(Stored items)

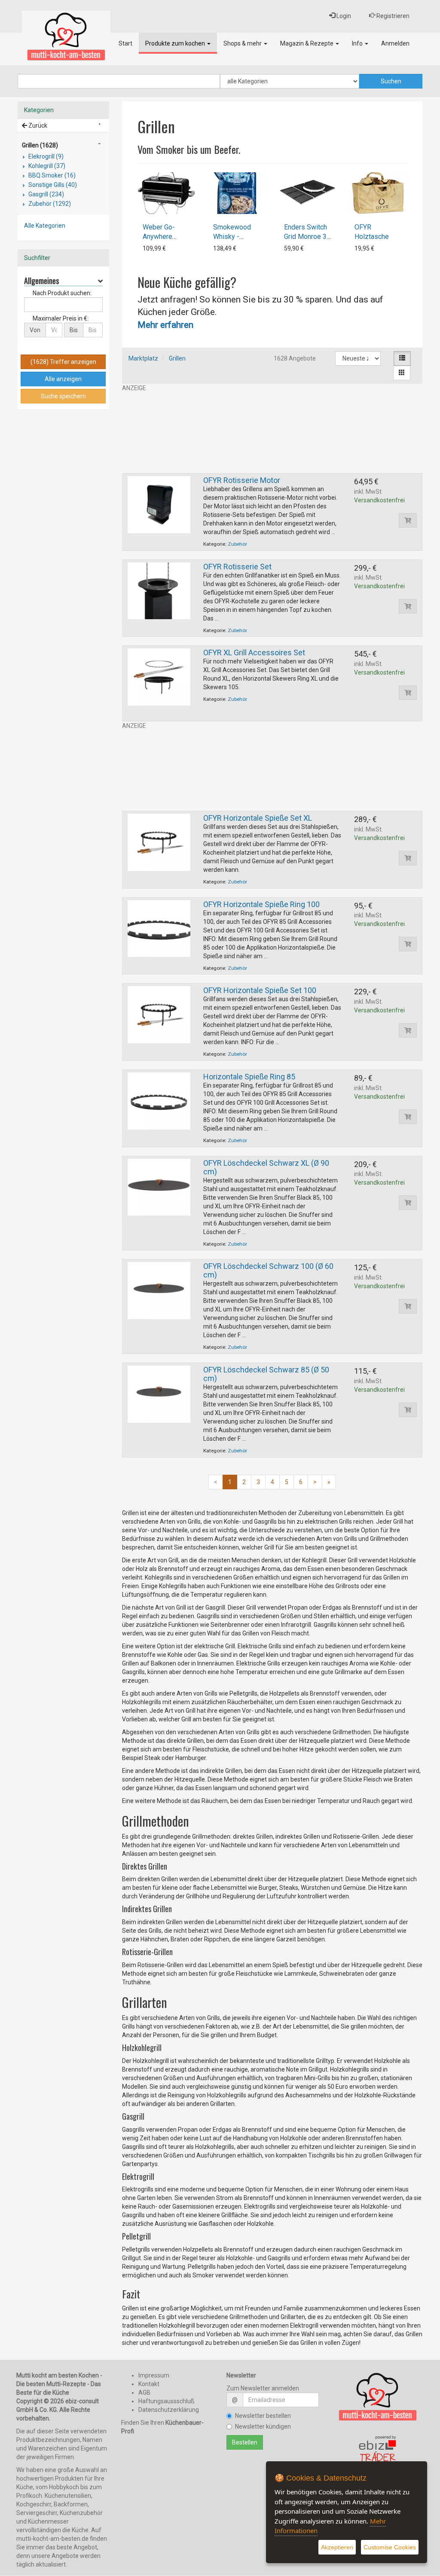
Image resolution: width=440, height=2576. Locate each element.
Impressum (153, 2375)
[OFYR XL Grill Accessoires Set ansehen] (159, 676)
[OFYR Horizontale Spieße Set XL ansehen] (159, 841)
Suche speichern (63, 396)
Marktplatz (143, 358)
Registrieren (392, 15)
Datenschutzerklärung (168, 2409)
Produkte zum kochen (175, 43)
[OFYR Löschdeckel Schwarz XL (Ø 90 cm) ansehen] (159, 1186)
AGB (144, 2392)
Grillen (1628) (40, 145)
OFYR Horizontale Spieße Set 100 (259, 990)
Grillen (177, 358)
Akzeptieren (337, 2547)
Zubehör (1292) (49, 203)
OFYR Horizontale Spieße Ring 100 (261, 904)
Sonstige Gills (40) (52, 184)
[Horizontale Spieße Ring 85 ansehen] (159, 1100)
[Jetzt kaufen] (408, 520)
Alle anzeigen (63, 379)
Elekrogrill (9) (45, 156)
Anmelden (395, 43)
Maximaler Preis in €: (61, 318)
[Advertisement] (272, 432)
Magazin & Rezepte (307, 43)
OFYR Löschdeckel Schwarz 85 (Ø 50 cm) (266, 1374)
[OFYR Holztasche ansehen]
...
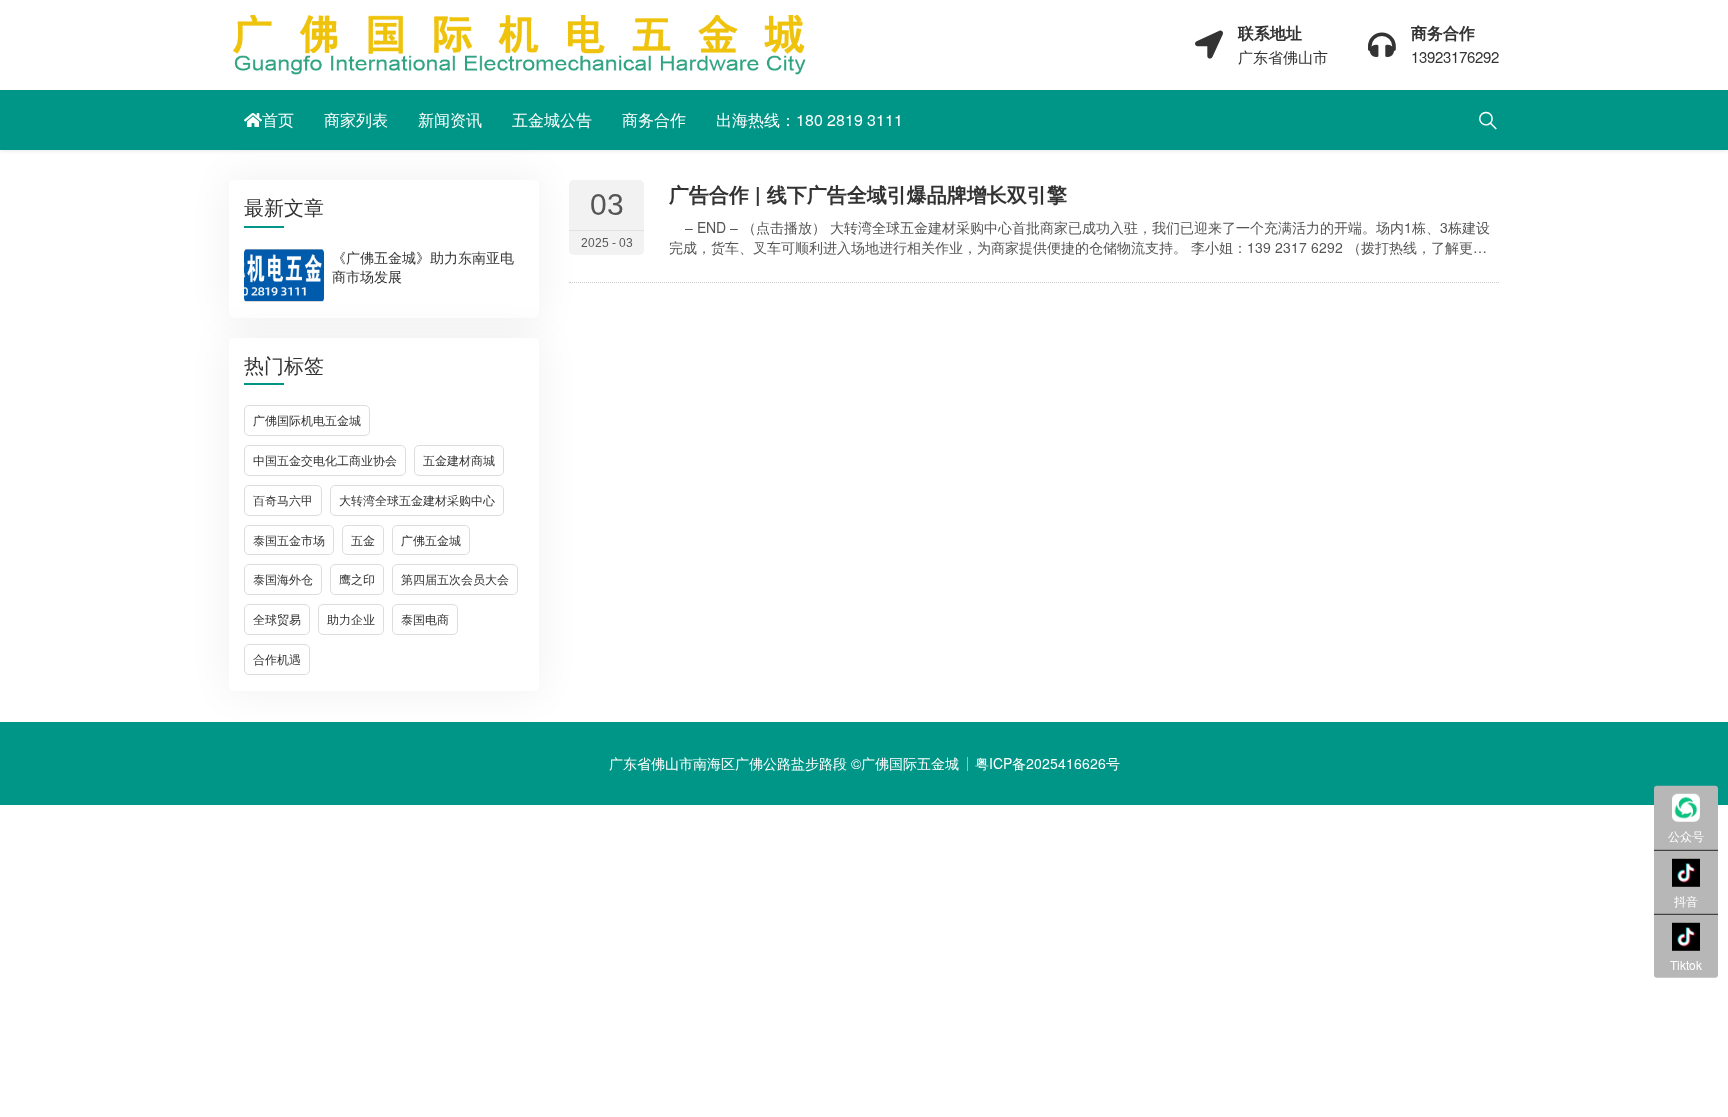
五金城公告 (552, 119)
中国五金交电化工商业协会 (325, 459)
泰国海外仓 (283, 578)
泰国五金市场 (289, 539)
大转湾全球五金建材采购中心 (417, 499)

• **Your goal**: Whenever a line of the entries contains the string "Schwarz", copy that line.

• **Response**:
[OFYR Löschdeckel Schwarz XL (Ø 90 cm) ansehen] (159, 1186)
OFYR Löschdeckel Schwarz 85 (Ø 50 cm) (266, 1374)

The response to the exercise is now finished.